Again the government borrowed more externally to finance the deficit because the cost of borrowing domestically was extremely high given the interest rates that prevailed at the time. When the government was able to bring domestic rates down, it shifted the deficit financing to domestic as was the case in the 2021 budget. So, an increase in ICM activity is nothing but a financing strategy the government came out with to mitigate cost risk on the debt portfolio.
2. Utilisation of Eurobond Proceeds- the Eurobonds also have a prospectus and through that government demonstrates to investors what it intends to use the ICM resources for. Apart from budget support, liability management has always been a big part of the Eurobond utilization plan. The government always buy-back expensive bonds from previous issuances.
Maybe, the NDC needs to look back to understand the interest that the bonds they issued for which this government has bought-back significant portions issued? Let me remind them a bit. Indeed, the 2015 bond that even had a partial risk guarantee from the World Bank issued by the NDC at a coupon of 10.75% is still the most expensive bond ever issued by Ghana.
The government had to pay more interest because of the high rates at which the bonds were issued including the 2016 bond also issued at 9.25% by the NDC. This is the legacy of the NDC.
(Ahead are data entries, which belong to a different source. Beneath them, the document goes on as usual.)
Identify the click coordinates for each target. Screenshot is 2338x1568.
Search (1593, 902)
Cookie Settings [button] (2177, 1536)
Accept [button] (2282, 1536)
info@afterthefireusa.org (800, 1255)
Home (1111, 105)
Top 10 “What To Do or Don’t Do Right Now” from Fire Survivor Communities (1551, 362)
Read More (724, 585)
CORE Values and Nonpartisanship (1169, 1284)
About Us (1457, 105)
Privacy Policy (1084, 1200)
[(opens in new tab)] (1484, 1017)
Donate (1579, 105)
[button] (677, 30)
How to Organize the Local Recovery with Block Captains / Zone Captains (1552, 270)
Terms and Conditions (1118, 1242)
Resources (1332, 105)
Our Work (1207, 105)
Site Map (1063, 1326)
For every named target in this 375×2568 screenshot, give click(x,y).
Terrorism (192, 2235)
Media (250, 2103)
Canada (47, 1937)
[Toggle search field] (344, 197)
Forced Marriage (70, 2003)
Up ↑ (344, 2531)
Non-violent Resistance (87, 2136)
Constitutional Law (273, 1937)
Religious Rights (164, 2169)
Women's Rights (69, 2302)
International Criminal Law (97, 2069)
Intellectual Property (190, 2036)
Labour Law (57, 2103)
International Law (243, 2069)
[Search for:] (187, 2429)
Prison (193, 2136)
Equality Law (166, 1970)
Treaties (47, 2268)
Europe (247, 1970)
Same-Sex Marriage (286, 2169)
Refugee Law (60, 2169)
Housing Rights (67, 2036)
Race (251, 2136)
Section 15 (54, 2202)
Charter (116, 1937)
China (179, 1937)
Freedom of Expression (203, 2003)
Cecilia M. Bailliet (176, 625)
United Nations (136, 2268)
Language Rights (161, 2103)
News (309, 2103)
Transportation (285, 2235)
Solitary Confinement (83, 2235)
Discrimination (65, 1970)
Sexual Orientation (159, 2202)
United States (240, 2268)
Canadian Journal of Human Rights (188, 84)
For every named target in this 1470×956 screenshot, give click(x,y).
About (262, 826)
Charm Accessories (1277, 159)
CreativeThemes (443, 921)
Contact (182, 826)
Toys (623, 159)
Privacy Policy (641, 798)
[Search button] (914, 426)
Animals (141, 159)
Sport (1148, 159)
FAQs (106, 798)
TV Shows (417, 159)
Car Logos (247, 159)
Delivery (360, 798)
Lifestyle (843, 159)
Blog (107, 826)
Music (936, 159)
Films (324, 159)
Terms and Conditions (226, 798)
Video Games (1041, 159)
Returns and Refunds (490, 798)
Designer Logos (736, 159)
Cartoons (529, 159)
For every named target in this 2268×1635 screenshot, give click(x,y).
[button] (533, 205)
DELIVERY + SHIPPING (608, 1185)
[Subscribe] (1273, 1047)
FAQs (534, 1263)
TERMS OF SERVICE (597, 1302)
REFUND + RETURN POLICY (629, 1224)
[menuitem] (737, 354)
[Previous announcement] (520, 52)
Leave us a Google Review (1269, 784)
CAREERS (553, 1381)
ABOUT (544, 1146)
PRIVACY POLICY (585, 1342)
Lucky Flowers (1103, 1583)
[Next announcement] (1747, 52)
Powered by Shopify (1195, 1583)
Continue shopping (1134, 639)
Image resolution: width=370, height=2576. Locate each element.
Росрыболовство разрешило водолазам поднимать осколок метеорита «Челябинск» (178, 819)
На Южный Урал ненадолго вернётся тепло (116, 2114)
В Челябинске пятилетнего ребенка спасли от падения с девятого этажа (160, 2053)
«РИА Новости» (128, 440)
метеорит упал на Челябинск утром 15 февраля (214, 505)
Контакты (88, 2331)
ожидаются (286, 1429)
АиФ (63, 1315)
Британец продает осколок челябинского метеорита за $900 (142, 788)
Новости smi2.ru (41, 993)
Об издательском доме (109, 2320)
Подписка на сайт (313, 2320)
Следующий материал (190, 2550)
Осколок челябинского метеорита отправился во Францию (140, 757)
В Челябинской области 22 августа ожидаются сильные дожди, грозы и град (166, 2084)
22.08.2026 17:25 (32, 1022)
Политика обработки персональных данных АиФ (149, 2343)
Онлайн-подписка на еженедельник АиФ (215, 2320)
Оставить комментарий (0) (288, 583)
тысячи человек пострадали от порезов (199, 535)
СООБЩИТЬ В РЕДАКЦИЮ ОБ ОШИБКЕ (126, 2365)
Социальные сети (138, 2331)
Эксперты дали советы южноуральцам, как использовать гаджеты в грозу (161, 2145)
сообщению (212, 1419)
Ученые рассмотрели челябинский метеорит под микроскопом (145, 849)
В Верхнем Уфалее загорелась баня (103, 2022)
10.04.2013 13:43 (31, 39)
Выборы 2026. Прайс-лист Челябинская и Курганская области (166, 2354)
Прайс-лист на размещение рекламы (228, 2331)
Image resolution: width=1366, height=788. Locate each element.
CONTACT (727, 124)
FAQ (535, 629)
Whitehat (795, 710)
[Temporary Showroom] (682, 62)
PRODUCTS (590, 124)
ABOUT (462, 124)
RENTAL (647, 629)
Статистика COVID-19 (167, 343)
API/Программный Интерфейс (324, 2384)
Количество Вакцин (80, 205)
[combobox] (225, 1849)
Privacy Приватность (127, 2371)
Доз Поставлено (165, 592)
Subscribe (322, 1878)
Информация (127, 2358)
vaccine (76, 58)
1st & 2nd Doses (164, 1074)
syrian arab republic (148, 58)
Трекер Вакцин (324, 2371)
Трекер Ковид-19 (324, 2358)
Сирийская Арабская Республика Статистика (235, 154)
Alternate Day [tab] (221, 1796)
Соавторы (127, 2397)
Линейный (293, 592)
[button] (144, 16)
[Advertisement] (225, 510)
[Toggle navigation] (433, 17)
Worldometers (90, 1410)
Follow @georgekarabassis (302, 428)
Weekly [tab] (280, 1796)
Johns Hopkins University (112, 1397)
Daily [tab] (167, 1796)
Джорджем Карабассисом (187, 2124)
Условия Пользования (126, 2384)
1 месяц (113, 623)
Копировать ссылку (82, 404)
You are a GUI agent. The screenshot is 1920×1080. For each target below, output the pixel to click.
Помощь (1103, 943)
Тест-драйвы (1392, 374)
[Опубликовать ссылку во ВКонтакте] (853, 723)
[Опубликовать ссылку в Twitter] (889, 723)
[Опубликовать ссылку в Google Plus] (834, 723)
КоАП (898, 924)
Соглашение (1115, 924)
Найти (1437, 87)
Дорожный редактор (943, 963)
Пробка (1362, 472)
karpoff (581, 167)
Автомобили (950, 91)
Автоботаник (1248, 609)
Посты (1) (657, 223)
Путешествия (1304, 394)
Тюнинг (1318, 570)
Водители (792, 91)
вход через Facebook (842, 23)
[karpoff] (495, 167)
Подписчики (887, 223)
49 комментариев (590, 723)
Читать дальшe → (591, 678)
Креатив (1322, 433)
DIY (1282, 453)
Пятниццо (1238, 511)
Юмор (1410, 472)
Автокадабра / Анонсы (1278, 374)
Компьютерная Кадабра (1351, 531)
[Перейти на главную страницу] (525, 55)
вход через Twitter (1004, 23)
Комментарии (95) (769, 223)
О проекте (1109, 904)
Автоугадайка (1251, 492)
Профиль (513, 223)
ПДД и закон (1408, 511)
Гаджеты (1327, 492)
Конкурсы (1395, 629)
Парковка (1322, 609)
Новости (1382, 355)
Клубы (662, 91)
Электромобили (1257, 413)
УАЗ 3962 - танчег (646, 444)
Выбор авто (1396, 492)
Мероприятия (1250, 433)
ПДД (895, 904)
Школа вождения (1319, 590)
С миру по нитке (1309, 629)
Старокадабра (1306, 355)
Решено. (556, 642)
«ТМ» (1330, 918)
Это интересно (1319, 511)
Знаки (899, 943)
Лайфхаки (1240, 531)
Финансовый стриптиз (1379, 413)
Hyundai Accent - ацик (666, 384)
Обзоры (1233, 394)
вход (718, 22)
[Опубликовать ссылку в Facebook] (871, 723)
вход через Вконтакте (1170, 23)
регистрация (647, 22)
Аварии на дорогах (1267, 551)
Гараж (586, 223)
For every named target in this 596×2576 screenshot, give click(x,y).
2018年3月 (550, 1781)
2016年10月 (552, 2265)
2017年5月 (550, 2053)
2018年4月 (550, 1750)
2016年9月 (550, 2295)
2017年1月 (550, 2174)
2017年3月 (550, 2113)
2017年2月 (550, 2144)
This government through its Eurobond activities has tried to clean the mess created by the NDC through the active and passive liability management program on both domestic and external bonds.
3. Cost of yearly coupon (Interest Payments on Eurobond) – the most critical issue when discussing Eurobond is the coupon paid each year for each issuance. In other words, how much interest is paid each year for each bond issued?
Because the repayments of most of the bonds issued by Ghana are bullet payments, one has to focus always on the interest cost to appreciate whether there was value for money. If our friends were a bit thorough, they will have seen that the government has paid more in coupons for bonds the NDC issued. By 2008, the annual coupon paid to holders of Ghana’s bond was equivalent to GHS80.0 million. By 2016 and with only 5 issuances of a size of US$4.5billion and outstanding stock of US$2.36 billion, Ghana paid to investors the equivalent of GHS1.6 billion as coupons.
The high-interest rate of the bonds accounted for the high coupon government paid at the time. As of 2021, with 9 issuances of a cumulative size of US$15.75 billion, and outstanding stock of US$13.35 billion, the coupon paid was GHS5.6 billion of which the exchange rate effect was quite high.
Certainly, the impression the NDC seeks to portray is inaccurate and lacks merit. These ICM resources have helped the government in providing some of the critical infrastructures in the country.
We mustn’t be seen to be peddling false information as such things have serious repercussions for Ghana’s future Eurobond issuance.